In Disney’s latest production, Frozen tells the story of two sisters Elsa (Idina Menzel) and Anna (Kristin Bell) who were the princesses of Arendelle, who drift apart from each other after an accident with Elsa’s ice powers. When Elsa is crowned the queen of Arendelle, Anna meets and falls in love with Prince Hans of the Southern Isles (Santino Fontana). The two are suddenly engaged and Elsa refuses to bless their marriage. As Anna and Elsa argue, Elsa accidentally exposes her powers and flees Arendelle, setting off eternal winter. Anna seeks help from mountain man Kristoff (Jonathan Groff), reindeer Sven, and snowman Olaf (Josh Gad) to bring Elsa back.
Frozen has continued the trend of Disney’s revival of the 2010s following Tangled and Wreck-It Ralph of critical and commercial success. The voice acting and characters are well played, the animation is colourful and well made,the soundtrack is memorable and enjoyable to listen to, and the plot is interesting, especially the questioning of romantic motives.
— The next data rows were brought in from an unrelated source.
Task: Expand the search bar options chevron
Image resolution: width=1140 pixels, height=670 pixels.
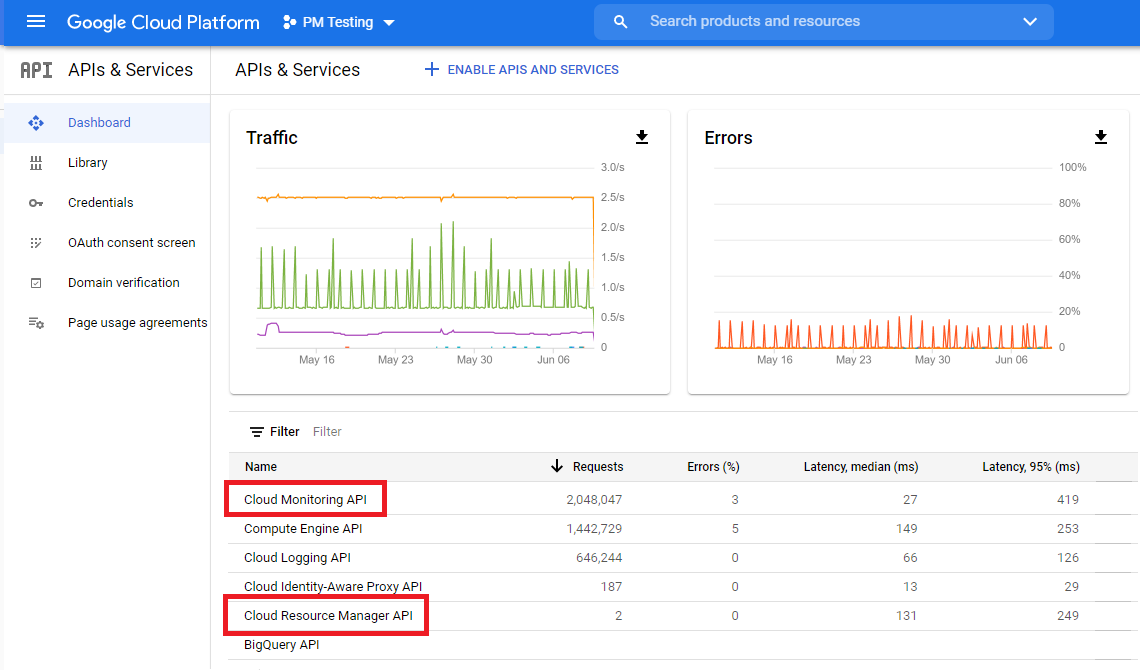Action: pos(1030,21)
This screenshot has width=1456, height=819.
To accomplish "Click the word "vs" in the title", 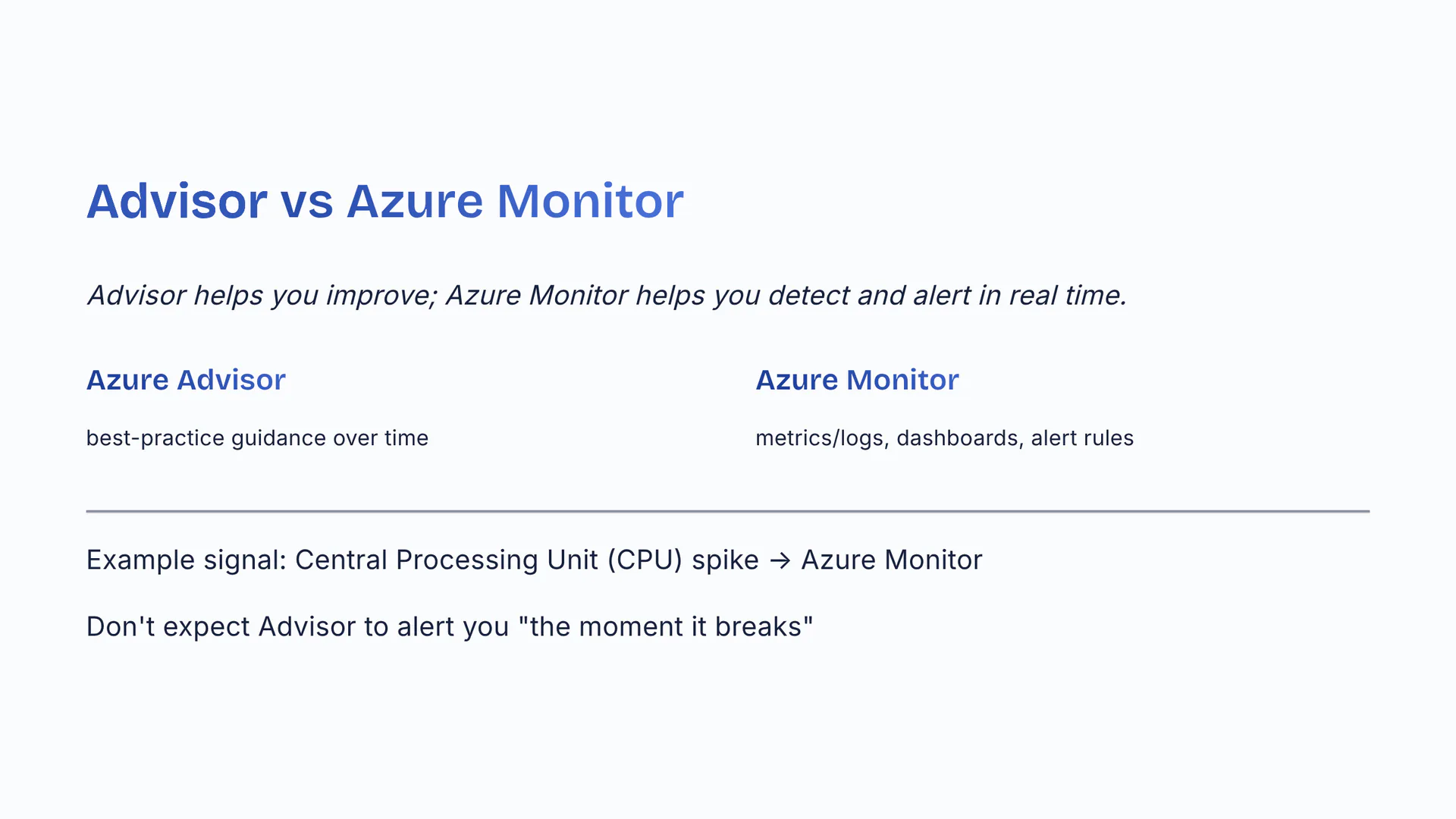I will click(306, 202).

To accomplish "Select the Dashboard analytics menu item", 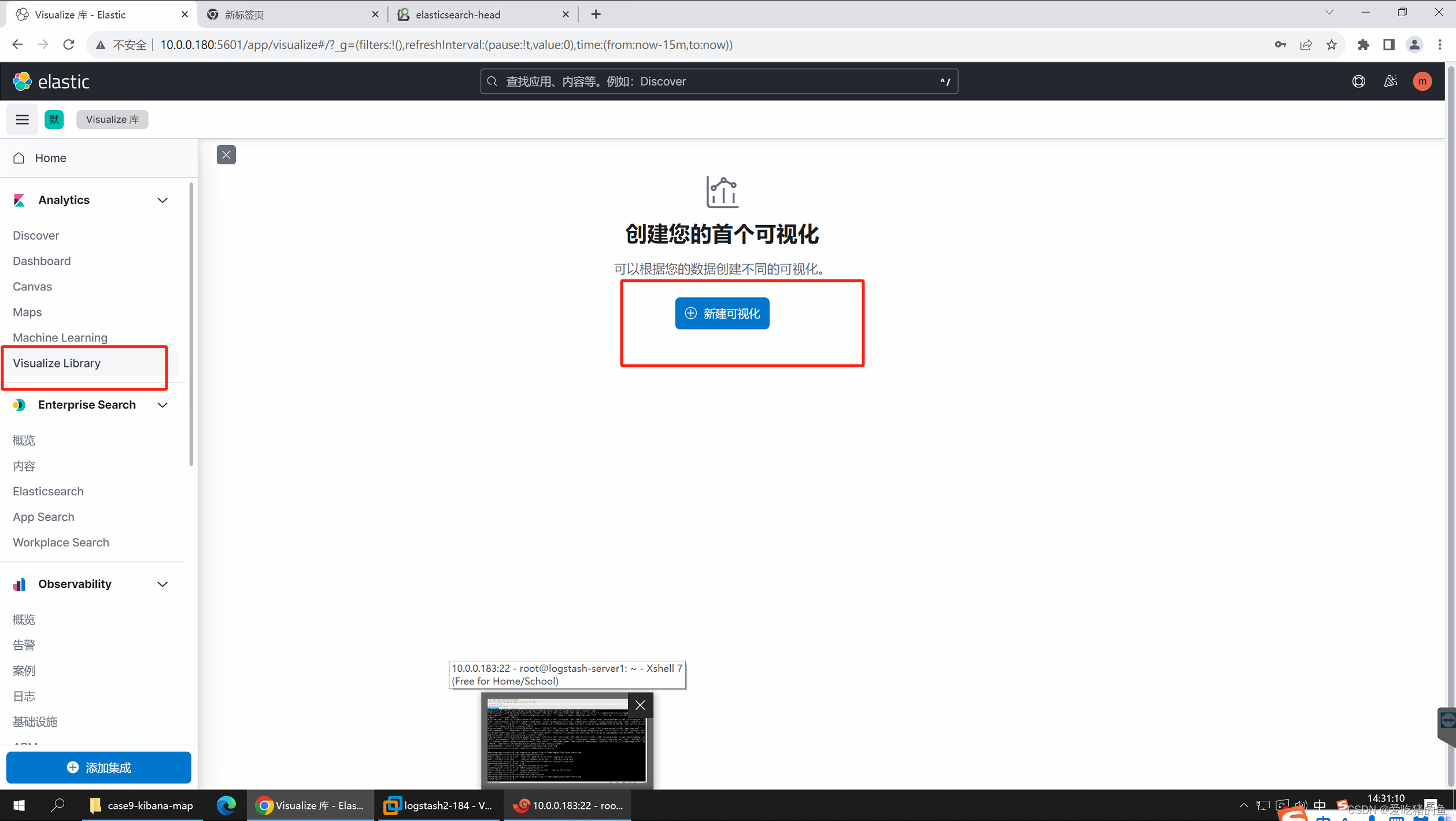I will (41, 261).
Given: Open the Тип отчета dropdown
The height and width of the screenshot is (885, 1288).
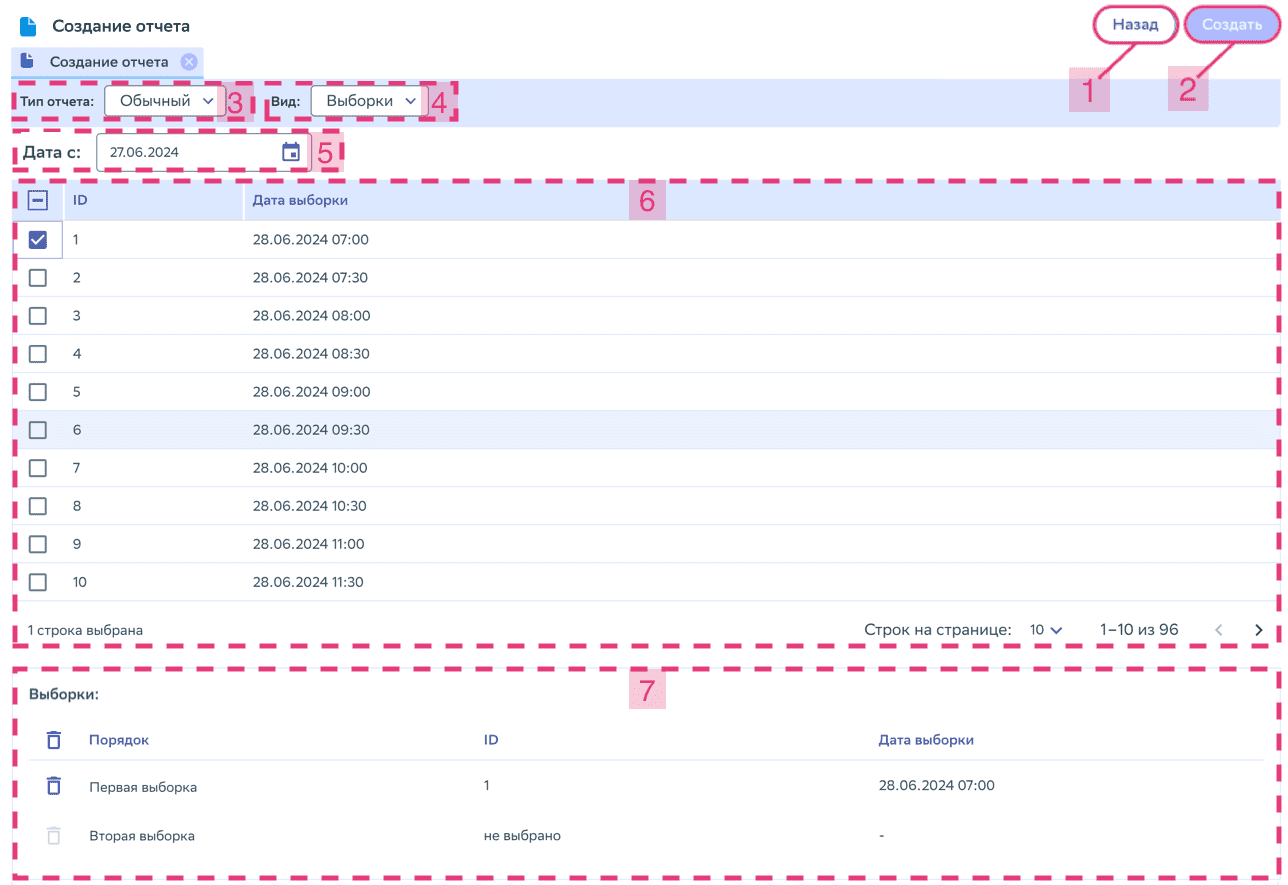Looking at the screenshot, I should pos(165,101).
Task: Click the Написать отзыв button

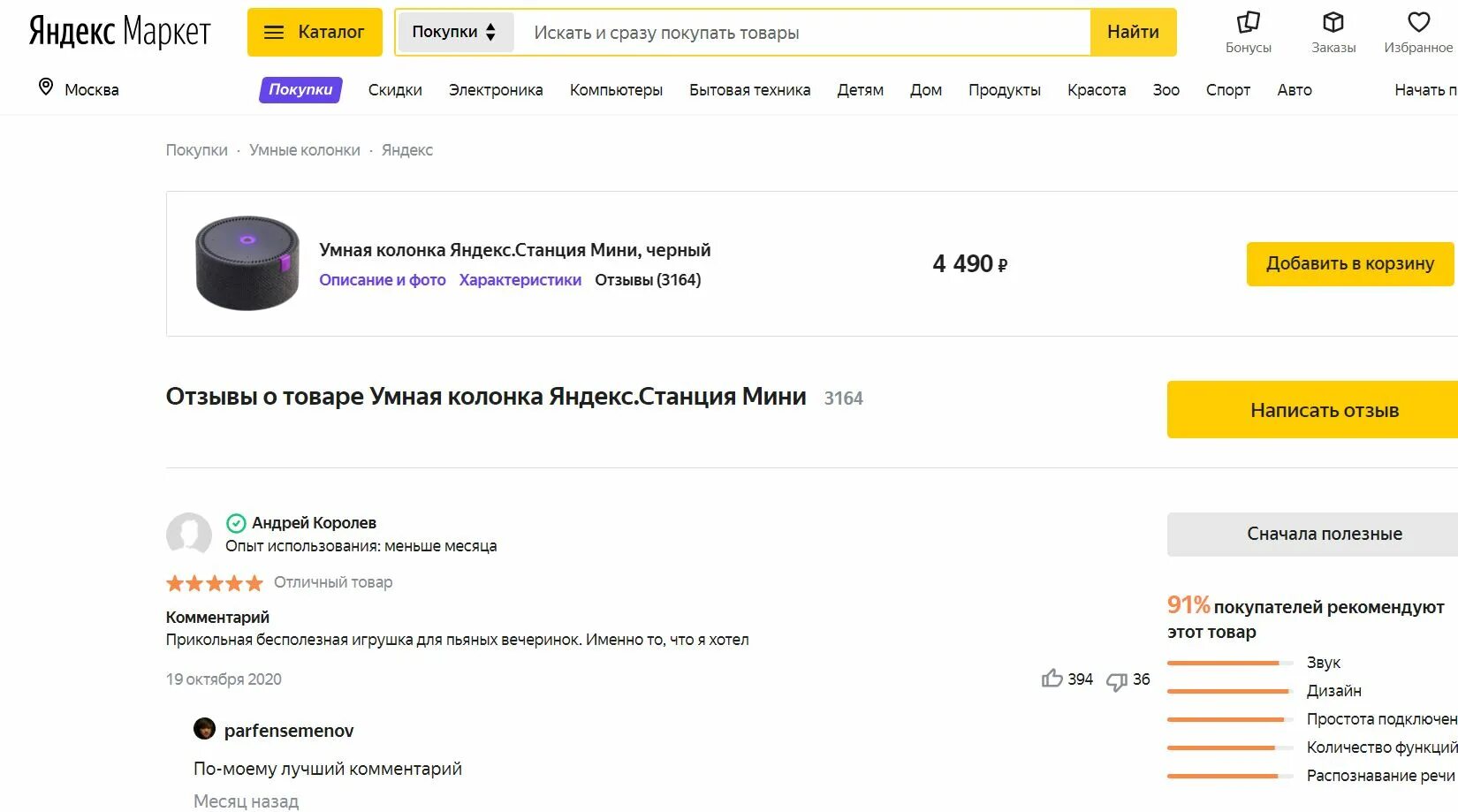Action: [1313, 410]
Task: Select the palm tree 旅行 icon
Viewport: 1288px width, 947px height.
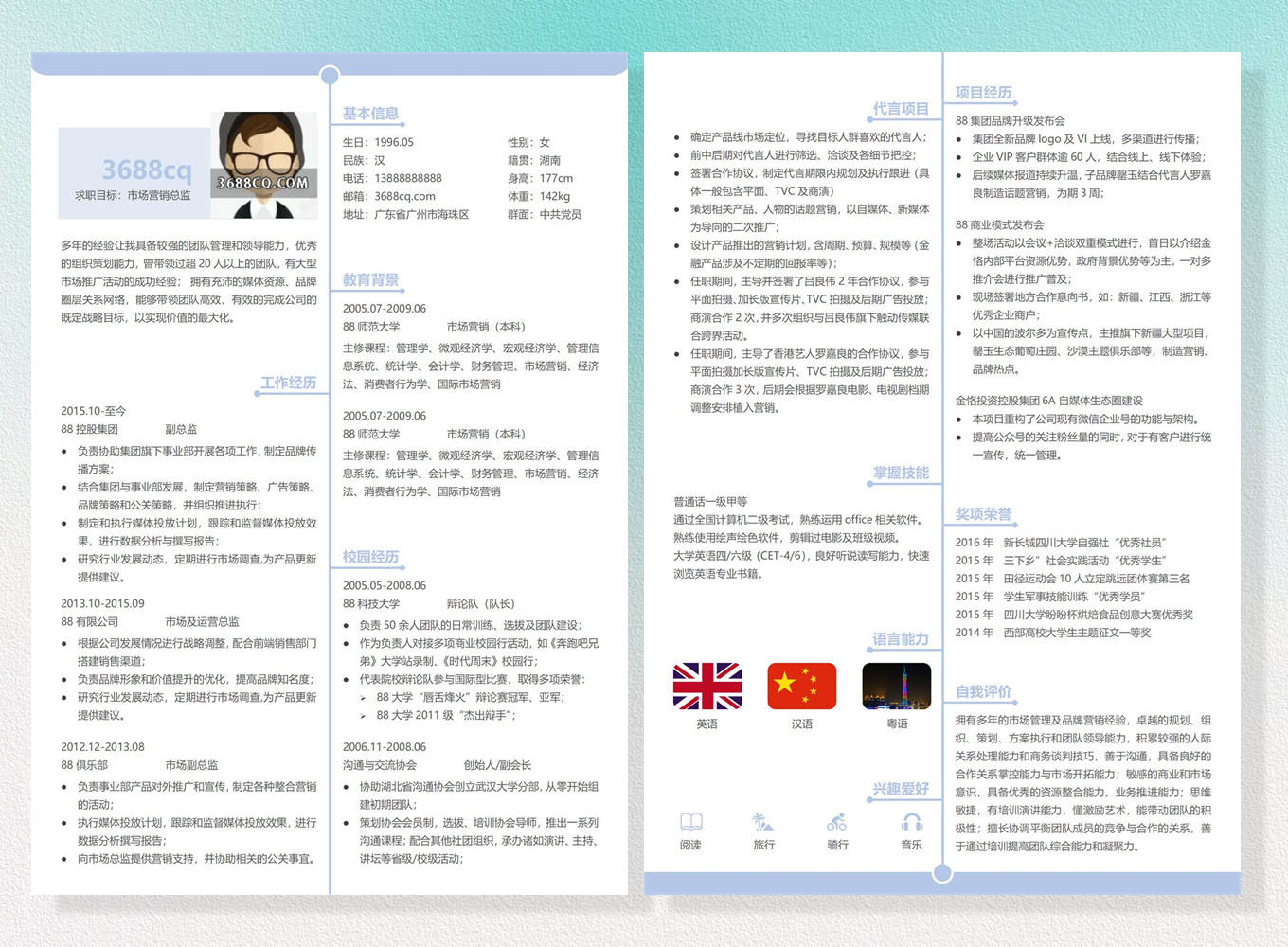Action: point(763,822)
The main fault in Frozen is the huge unanswered questions within the plot, for example, how and why did Elsa get her powers, why were Anna’s memories altered, who ruled Arendelle before Elsa came of age, and the most important one: WHY IS KRISTOFF’S FAMILY CONSISTING OF MAGICAL TROLLS? Even if some of these questions were answered, it could add much more to the film.
Overall, Frozen is an enjoyable film for all ages and has a great sense of humour. My advice is to go to see this film while it’s still in the cinema.